In [None]:
# Import libraries
import pandas as pd
import numpy as np
import csv
import plotly.graph_objects as go
import matplotlib.pyplot as plt
from PIL.ImageColor import colormap
from cartopy import crs as ccrs
from cartopy import feature as cfeature
from sklearn.cluster import DBSCAN
from sklearn.preprocessing import StandardScaler
from sklearn.metrics import silhouette_score
from scipy.interpolate import griddata
from scipy.spatial import cKDTree

#from joblib import Parallel, delayed
from typing import Tuple

In [None]:
# Load the data
equipment = pd.read_csv('../data/equipment.csv', delimiter=',')

In [None]:
equipment.info()

In [None]:
#equipment.drop(columns=['Ist'], inplace=True)

In [None]:
equipment['Postleitzahl'] = equipment['Postleitzahl'].astype(str)

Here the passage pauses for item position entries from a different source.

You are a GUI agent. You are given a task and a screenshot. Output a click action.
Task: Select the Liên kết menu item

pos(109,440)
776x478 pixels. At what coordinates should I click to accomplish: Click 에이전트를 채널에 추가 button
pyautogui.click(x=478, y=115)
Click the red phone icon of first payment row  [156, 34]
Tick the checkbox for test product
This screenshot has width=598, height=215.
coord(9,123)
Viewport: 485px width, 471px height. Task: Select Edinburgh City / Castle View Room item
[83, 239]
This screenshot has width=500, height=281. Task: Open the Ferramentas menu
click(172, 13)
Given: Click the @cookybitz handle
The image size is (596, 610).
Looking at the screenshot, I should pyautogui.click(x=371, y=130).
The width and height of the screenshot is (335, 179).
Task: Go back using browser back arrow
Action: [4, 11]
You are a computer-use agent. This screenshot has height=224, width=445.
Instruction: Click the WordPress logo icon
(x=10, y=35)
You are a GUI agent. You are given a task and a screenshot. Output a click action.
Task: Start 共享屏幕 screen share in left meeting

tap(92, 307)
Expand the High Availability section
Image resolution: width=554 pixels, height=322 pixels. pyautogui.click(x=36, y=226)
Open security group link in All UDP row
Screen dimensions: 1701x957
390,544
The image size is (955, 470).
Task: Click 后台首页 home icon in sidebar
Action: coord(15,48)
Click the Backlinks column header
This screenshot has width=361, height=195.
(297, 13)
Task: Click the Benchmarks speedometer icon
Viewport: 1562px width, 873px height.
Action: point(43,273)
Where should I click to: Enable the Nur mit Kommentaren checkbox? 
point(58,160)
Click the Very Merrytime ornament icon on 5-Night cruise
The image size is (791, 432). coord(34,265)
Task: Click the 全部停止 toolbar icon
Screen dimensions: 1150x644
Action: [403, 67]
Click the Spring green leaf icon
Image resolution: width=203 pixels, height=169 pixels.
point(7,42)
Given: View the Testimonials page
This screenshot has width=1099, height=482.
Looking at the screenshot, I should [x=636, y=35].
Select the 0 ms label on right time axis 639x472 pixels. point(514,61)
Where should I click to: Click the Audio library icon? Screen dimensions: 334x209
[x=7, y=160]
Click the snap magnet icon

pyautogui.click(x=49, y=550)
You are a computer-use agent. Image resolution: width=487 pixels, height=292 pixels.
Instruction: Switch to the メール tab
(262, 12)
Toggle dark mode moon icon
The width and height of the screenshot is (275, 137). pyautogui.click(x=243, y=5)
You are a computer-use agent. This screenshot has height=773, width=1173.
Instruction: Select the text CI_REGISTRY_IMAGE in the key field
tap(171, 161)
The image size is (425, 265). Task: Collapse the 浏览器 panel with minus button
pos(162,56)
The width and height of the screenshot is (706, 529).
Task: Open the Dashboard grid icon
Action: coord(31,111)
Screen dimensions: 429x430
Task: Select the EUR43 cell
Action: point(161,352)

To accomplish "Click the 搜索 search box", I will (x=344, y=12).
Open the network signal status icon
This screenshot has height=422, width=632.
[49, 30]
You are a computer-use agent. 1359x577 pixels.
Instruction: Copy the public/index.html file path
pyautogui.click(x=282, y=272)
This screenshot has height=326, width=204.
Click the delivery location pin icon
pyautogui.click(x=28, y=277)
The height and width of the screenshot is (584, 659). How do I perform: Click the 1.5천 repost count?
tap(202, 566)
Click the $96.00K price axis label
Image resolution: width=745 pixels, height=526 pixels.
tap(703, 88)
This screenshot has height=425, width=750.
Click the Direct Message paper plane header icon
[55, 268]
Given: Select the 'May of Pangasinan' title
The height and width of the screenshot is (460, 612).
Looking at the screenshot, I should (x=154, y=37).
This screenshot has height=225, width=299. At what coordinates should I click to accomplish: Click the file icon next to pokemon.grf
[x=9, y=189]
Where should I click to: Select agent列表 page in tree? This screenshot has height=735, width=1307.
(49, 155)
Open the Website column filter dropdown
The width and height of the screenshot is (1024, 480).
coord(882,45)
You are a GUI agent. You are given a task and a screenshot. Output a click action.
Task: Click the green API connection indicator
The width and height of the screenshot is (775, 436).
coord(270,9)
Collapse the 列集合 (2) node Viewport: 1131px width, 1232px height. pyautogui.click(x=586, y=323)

def expand_plz(postleitzahl: str) -> str:
    if len(postleitzahl) < 5:
        return '0' + postleitzahl
    return postleitzahl

equipment['Postleitzahl'] = equipment['Postleitzahl'].apply(expand_plz)

In [None]:
equipment.head()

In [None]:
# CSV-Datei mit Postleitzahlen und Koordinaten einlesen
plz_koordinaten = {}
with open('../data/plz_geocoord.csv', mode='r') as infile:
    reader = csv.reader(infile)
    next(reader)  # Überspringe die Kopfzeile
    for rows in reader:
        plz, lat, lon = rows
        plz_koordinaten[plz] = (float(lat), float(lon))


In [None]:
# Funktion zum Nachschlagen der Koordinaten
def get_coordinates(postleitzahl: str) -> Tuple[float, float]:
    return plz_koordinaten.get(postleitzahl, (np.nan, np.nan))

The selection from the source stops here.